But I kept thinking there had to be more to the story than what the academics would have us believe. Then it dawned on me: It's all about mothers. Both Moses and Muhammad, hereinafter referred to as M&M, suffered the absence of a nurturing mom in their formative years. (We'll get to the Christian anomaly later.)
Centuries before he was portrayed by the recently departed Charlton Heston, the Moses of mythologized history is said to have spent his earliest days bobbing down the Nile River before being conveniently rescued by an Egyptian royal family, or pharaoh's daughter, depending on which version of the story you accept. Moses (whose name in Hebrew is the more mellifluous Moshe) was dumped in the river in a baby-sized basket by his mom after a pharaoh issued an order requiring the death of all newborn Hebrew boys.
Now this is all very confounding. Why would an Egyptian Pooh-Bah, who depended on the slave labor of Hebrew tribes to build those imposing pointy structures, want to whack future workers? But I digress.
So Moshe is raised by royalty, and with regal life being a busy swirl of activity, it's fairly certain his primary caretaker was the modern equivalent of a nanny. It's also a good bet M's nanny was like nannies everywhere (with the exception of television's Supernanny): more interested in the kohl adorning her eyes than her young charge.

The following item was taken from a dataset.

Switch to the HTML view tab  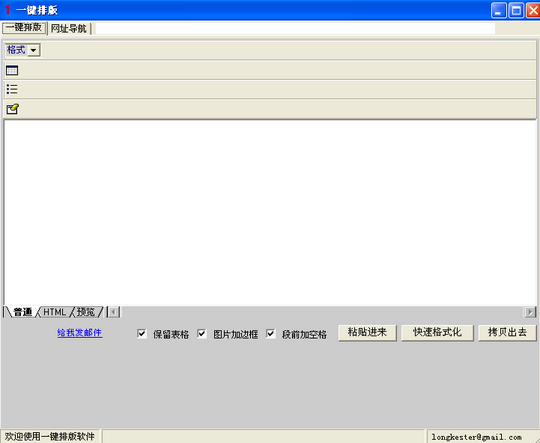tap(54, 312)
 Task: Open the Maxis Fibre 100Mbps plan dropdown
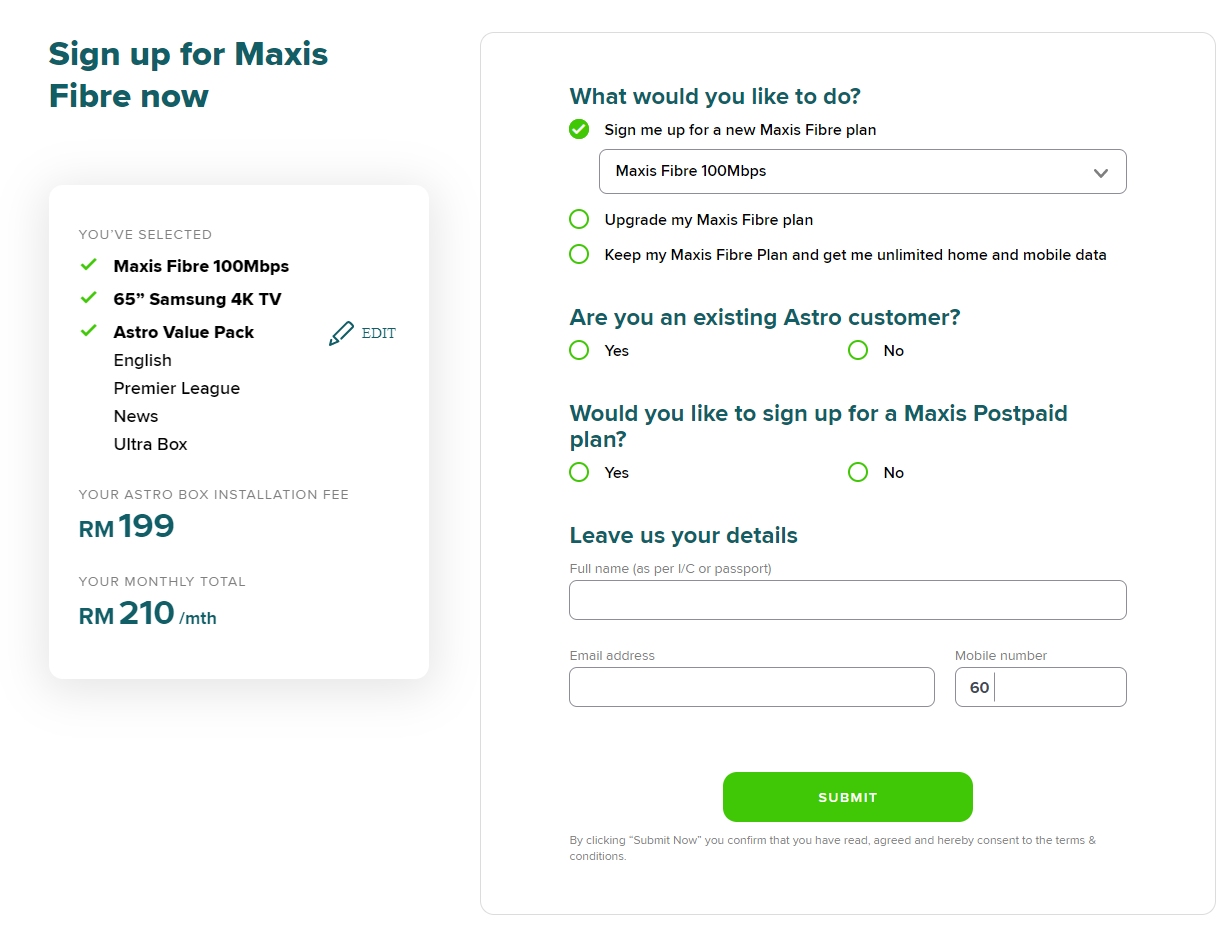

Treated more like a stray puppy than a child, young Moshe grew up angry and disillusioned--hence his propensity for violence. His unruly behavior causes the pharaoh to put out a contract on his life (bad pharaoh), and M skips town to reinvent himself as a shepherd.
Fast-forward a bit, and we have Moshe back in Egypt demanding freedom for his brethren. The chief Egyptian sees the benefit of this following a plague or two, and after the newly liberated Hebrews wander around the desert for a few months behaving like unruly pagans, the next thing you know, M is descending from a mountain with a list of rules he got after a 1-on-1 with a flaming bush, or a bush channeling God.
Centuries later, Muhammad appears on the scene. He, too, loses his birth parents and, so the story goes, is raised by an uncle. Like Moshe, Muhammad is a troubled young man and flees the city to seek solace in a cave. His revelations are not as dramatic as Moshe's, and lacking a captive audience trying to get to the Promised Land, Muhammad has to go through the preaching process to attract his followers.
To sum up: Two orphan boys with troubled youths flee their homes, find God in mysterious ways and lay the foundations for two religions with startling similarities, the most significant of which are monotheism and the diminished role of women from those heady pagan days.
Unlike M&M, whose lives bracket Christ's lifetime, Jesus was not an orphan. On the contrary: Overlooking his mythologized-to-high-heaven stable birth, he grew up in a respectable Jewish home. But the most important fact about his life, one that is either unconvincingly explained or simply ignored by most of the folks who worship in his name, is that it was never his intent to establish a religion. Whether his agenda was to rid Judaism of those pesky, rigid Pharisees, or inject a bit of Essene-like mysticism into the tribe, or start a klezmer band, it remains a subject of speculation.
We have to look to Saul of Tarsus, aka Paul, to find the true originator of Christianity. And though there's as much controversy surrounding him as there is surrounding Jesus, it's likely his visions on the road to Damascus--the ones that set in motion a chain of events leading to the establishment of Christianity sort of as we know it--were the result of an epileptic seizure.
So there you have it: two orphans and an epileptic giving the world a stern, father-figure deity to replace a fun-loving Earth Mother. And all we get as compensation is Mother's Day. Bummer.